If we really want to adhere to best working practices, then it should be a separate team performing the tests based on the same specifications that the developers used to write the code (ie the testing team wouldn't perform tests based on the developers specifications but rather the project owners specs to mitigate the risk of the developers misunderstanding the specs).
However that requires a level of process that is either too costly, or too rigid for many IT companies to follow.
Yes and we underestimate how often this kind of rule can apply.
To have fast network, reduces network utilisation (for example using cache). To have fast database, reduce number of queries (for example using more complex queries). To have fast memory allocation, avoid dynamic memory or preallocate...

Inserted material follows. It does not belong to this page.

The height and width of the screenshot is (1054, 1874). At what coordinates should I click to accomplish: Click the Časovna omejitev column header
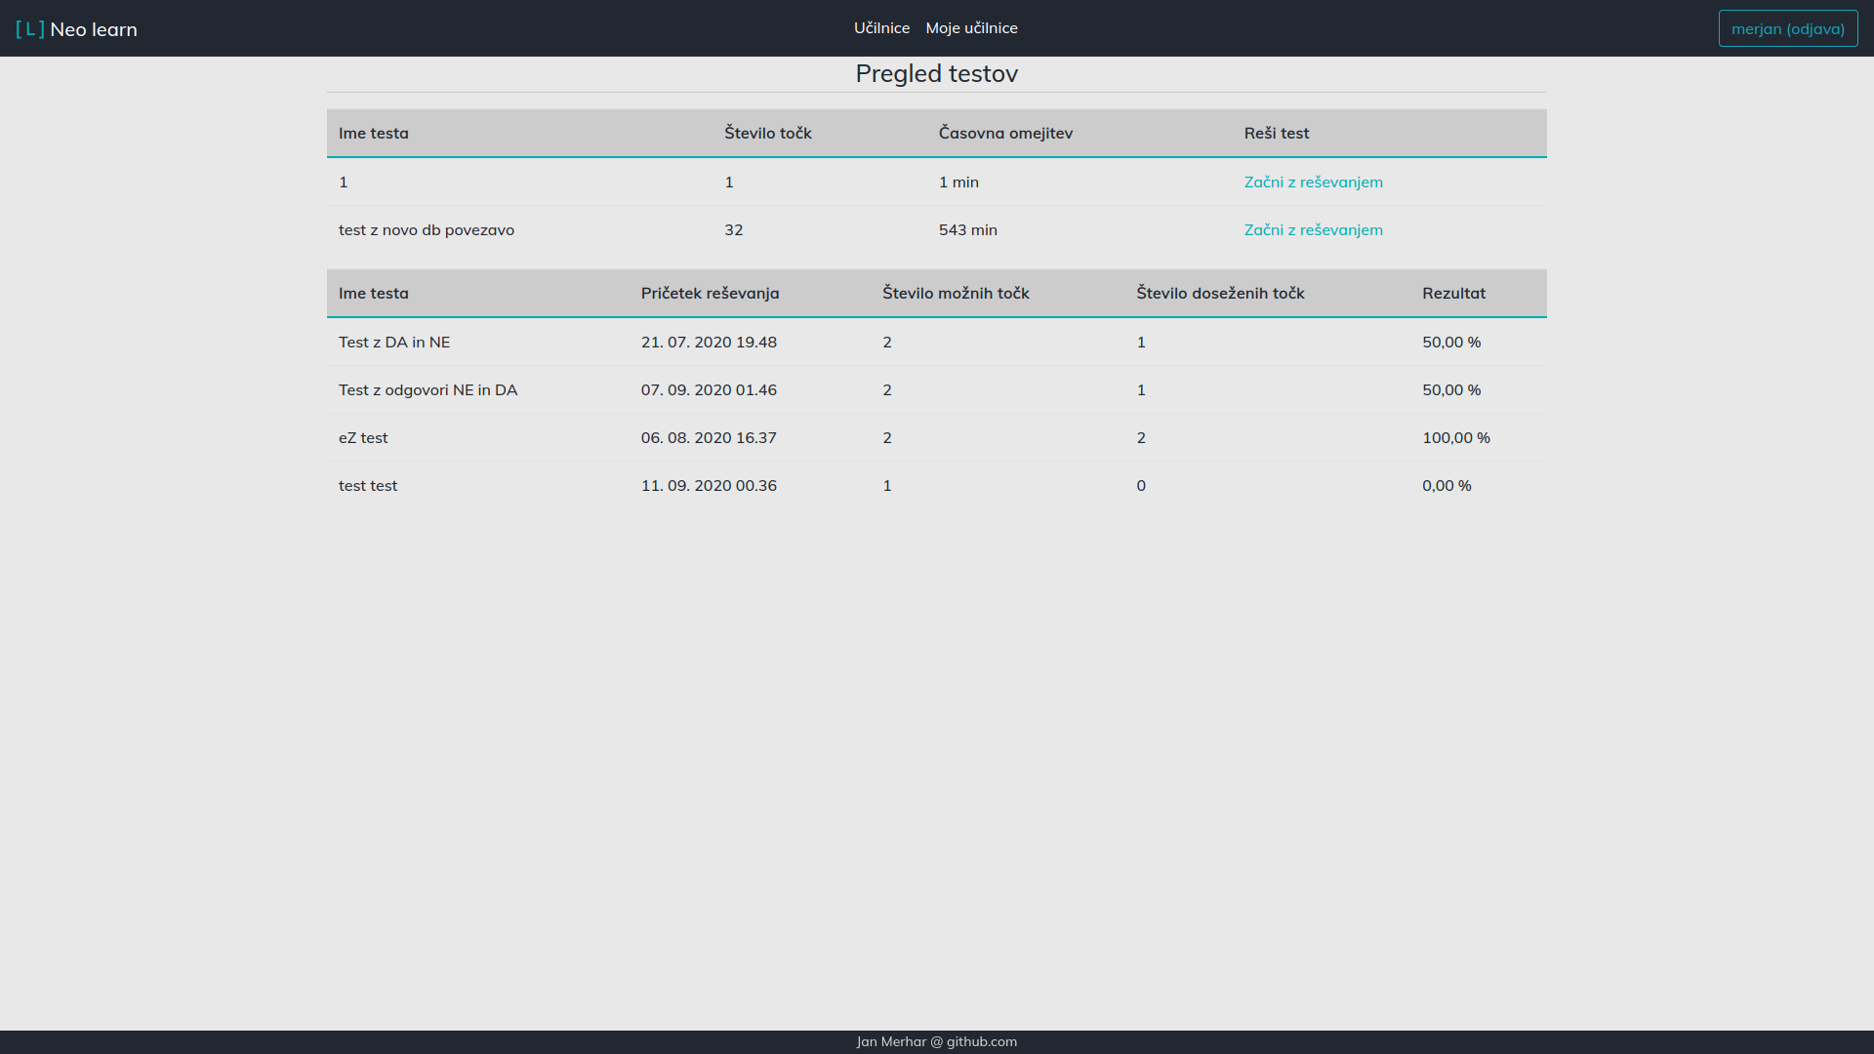pos(1005,134)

Somehow this reminds me of this quote from Antoine de Saint-Exupéry:
"Perfection is achieved, not when there is nothing more to add, but when there is nothing left to take away."
This is actually why I find myself writing fewer bugs when I'm writing Java than Python. Thanks to static typing, I don't need to endlessly repeat myself writing and updating boilerplate unit tests and boilerplate documentation (and inevitably messing up)
I've heard about PEP484 and hope it catches on, but unfortunately it's for python3 and a lot of people are still stuck on python2 for many reasons.
Too true. I read an account of some product being ported to F# (from C#) a few years back. The line count was substantially decreased (at least one order of magnitude if I'm remembering correctly) with a correlated decrease in defects. I can't find the original post, but there are plenty of supporting testimonials[1].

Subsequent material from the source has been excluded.